§ PASSAGE SHOWN
⁂

Charles Natoli speculates in his essay Augustine's Choice: The Lord of
Light or the Light of the Lord, (Philosophy Now 71 Jan/Feb 2009:
https://philosophynow.org/issues/71/Augustines_Choice_The_Lord_of_L
ight_or_the_Light_of_the_Lord ) on whether Augustine's ratiocination for
substituting Manicheanism with Christianity is compelling in one direction
only. Could a post-Christian Augustine use similar polemics to disabuse
himself of rational faith in favour of Mani’s dualist gnosticism? The
question is relevant for inductees to Yogic ideologies that are dualist, or at
least immanentist in so far as claiming to lead the unenlightened to all
Godhead in themselves. Could an illuminated Gus of the Vedas persuade
souls to leave Christ for spas and shamanistic retreats?
Natoli is rightly convinced that in bestirring Augustine's reasons of the
heart, what had to operate is more than meets the eye in Confessions.
Something palpable had to be present in that illumination calling to tolle,
lege: something so bracing and convicting that Augustine could more easily
doubt his breath. It had to equal at least the ataraxia of the brahman in
union with himself, for Gus left all behind: he surrendered fame in the well-
honed skills of rhetoric, and the high social status these begat.
Natoli, no expert at Christianity, stops short of compassing what the great
enticement could comprise, but does probe an analogy of conviction for
Nietzsche - of whom he is an expert - namely "proof by power". What gives
the mind restive conviction is the raw power of an idea to dispel doubt and
confusion (or perhaps one's cares about doubt and confusion).
However, clear imperatives alone cannot insure against the invincible error
of self-delusion: a dangerous thing if we but take Nietzsche as an example.

⁂

§ EXERCISE INSTRUCTIONS
Decide whether each statement agrees with the passage on Natoli's essay, answering yes or no and quoting the text's deciding words: 1. Natoli is an expert on Nietzsche. 2. Natoli is an expert at Christianity. 3. Augustine kept his fame in rhetoric. The listing after this sentence plays no part in the work.

⁂

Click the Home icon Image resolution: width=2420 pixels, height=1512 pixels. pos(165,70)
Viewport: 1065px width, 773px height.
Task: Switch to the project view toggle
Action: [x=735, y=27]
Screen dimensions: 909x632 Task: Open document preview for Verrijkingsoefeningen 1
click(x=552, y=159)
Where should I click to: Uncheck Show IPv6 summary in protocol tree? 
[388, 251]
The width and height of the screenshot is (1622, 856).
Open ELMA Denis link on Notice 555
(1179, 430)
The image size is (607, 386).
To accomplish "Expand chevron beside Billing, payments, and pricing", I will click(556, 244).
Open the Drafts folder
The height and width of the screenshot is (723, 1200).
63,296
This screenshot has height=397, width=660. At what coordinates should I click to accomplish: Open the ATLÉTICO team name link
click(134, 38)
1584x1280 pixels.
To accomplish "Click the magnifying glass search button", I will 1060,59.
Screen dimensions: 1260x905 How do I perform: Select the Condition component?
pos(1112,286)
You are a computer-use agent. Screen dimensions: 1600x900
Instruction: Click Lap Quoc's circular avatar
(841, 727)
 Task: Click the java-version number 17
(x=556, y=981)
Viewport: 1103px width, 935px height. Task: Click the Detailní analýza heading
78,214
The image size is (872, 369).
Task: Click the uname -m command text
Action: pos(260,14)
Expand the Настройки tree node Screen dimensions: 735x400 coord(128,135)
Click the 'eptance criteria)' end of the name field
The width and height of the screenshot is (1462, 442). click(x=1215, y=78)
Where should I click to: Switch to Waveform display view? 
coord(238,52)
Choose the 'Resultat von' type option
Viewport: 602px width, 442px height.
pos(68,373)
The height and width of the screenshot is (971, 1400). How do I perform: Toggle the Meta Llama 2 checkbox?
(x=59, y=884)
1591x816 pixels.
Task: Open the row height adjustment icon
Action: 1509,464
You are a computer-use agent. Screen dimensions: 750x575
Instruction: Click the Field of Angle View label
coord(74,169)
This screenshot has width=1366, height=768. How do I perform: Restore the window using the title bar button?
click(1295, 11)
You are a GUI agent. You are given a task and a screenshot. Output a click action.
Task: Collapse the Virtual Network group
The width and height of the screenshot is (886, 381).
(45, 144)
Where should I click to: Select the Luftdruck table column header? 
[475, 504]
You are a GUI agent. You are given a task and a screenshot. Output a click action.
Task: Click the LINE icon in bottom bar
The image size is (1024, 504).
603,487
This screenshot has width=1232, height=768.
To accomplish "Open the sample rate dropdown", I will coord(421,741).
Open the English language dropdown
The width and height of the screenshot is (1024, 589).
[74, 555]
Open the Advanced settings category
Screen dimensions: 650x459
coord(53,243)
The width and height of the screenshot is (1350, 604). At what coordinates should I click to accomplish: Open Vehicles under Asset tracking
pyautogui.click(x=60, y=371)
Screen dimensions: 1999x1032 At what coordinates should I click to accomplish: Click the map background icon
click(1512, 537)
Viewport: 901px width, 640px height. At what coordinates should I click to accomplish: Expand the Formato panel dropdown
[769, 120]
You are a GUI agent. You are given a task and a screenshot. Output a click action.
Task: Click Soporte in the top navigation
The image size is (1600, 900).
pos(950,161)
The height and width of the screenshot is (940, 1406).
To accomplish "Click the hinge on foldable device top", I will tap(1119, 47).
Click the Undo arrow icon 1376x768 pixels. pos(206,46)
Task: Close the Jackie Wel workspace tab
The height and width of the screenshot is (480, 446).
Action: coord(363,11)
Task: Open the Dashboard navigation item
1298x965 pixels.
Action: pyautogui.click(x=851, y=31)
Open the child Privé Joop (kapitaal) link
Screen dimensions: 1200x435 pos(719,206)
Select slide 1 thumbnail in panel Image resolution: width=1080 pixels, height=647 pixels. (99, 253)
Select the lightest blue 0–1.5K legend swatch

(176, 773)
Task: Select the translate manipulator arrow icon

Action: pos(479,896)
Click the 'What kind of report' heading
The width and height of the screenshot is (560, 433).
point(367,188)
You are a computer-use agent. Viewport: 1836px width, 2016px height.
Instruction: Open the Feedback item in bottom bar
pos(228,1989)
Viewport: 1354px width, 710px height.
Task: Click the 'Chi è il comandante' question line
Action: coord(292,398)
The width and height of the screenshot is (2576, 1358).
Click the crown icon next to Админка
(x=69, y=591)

⁂

§ THE RESPONSE
1. Yes: "of whom he is an expert"
2. No: "Natoli, no expert at Christianity"
3. No: "he surrendered fame"